In the kitchen, Sean is opening all the cabinets and drawers. He dumps out dozens of half-used spices, as well as a drawer full of ketchup, mustard, and mayonnaise packets from fast-food restaurants, also packets of strawberry jelly. (Claire loves strawberry jelly.) He also discovers our cabinet of cookies. (Claire has a knack for finding those.) He sorts through our cutlery drawer. We have an assortment of random kitchen items, the oddballs on wedding registries that people think they want and then shove into a corner of their basement and forget they ever owned. I still haven’t found a decent saucepan.

Stalking back and forth through the kitchen, Sean makes little humphs of approval and then dismay and then back to approval. He unearths a pomegranate. “Unusual.” He adds it to the growing pile of ingredients next to the stove. I’d found the pomegranate the other day, but then Peter called me Persephone and I hadn’t been able to eat it. I didn’t want to find a way home and then discover I had to return every six months. Odd the things that one becomes suspicious about when one doesn’t have any real hope to cling to. It seemed too big a risk—as if what I eat has anything to do with where I am. Anyway, who eats only six seeds of a pomegranate? That’s like eating six raisins and declaring yourself full.

Hopping up on the counter, Claire examines the ingredients Sean has selected, including the pomegranate and a stack of half-eaten fast-food cheeseburgers. Victoria has drifted into the kitchen and is unwrapping the cheeseburgers, removing the buns, pickles, and cheese.

I wonder where Peter is, and I step into the hallway to listen for him. I see him in the dining room. He’s climbed on top of the table. I wonder if he climbs things when he wants to flee—he always climbs on rooftops to escape. Or maybe he climbs to think. Or he wants to remind me that he has better balance than I do. I don’t know why he climbs things, and I don’t care why. I only care that Peter is unhappy. I don’t question that feeling too closely. Joining him in the dining room, I climb onto the table with him. “You okay?” I ask.

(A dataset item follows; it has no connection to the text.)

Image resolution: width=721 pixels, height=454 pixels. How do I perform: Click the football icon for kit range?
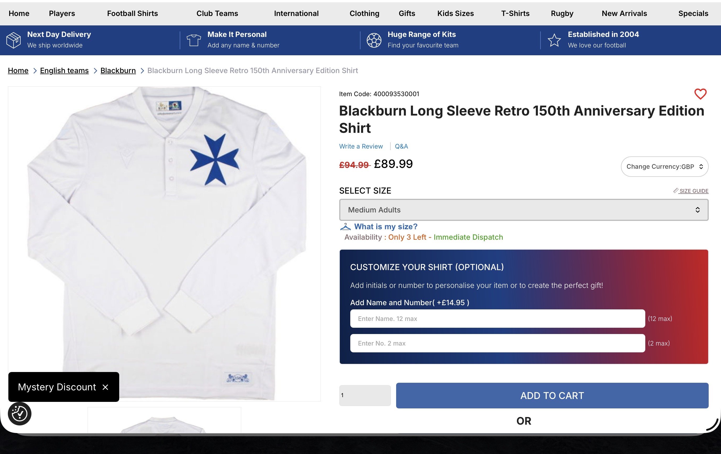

“You know, we could leave, right now, while they’re distracted.” He takes my hands, and I feel as if my hands are tingling. I like the warmth of his hands, probably too much. I remember how I felt in the ocean, so aware of him. “Find a new house. Bring Claire. There’s nothing here we can’t replace.”

I think of the Degas. And of the empty attic room. And of the hallway that I plan to paint. And of Peter’s closet, and the way our toiletries are comingled in the bathroom. I know it shouldn’t matter since this is temporary, but still... I draw my hands away from his. “It would be nice to have allies in town. Especially if Lost is shrinking.”

“I’m your ally. Isn’t that enough?”

“It would be nice to have a few more people who don’t want to shoot me on sight.”

“I’ll keep you safe.” His eyes are intense. I feel as though I could be caught in them and never be able to look anywhere else, never see anything else.

I slide off the table and tuck the chairs in so I’ll be doing something instead of drowning in his eyes. I never meant to become comfortable here, to think about wallpaper and paint, to be drawn to Peter, to care about Claire, to forget about home even for a second. But it’s been the only way to survive each day. “You can’t keep me safe every second. You aren’t with me every second.”

“Maybe I should be.” He jumps off the table beside me. I have to look at him again. His eyes are like the night sky, dark with light in them.

He’s standing close to me. We aren’t touching, but we are only centimeters apart. I feel as though my skin is vibrating from being so close to him. “You have to find lost people,” I say. Every day he goes into the void to search for lost people. Once he was sure Claire and I were safe enough, he didn’t shirk his responsibility. I admire that about him. Misunderstood hero.

“True.” He stares at me, too, as if he wants to drink me in, and I stare back, caught in his gaze. Then he cocks his head and grins. “You know, sometimes I don’t know whether to shake you or kiss you.”

My eyes fix on his lips, and my lungs feel tight. “Me, neither.” There’s an awkward pause. Neither of us moves. My eyes slide toward the kitchen. “We should make sure they aren’t planning on poisoning us.”

He nods, and we go into the kitchen, side by side but not touching.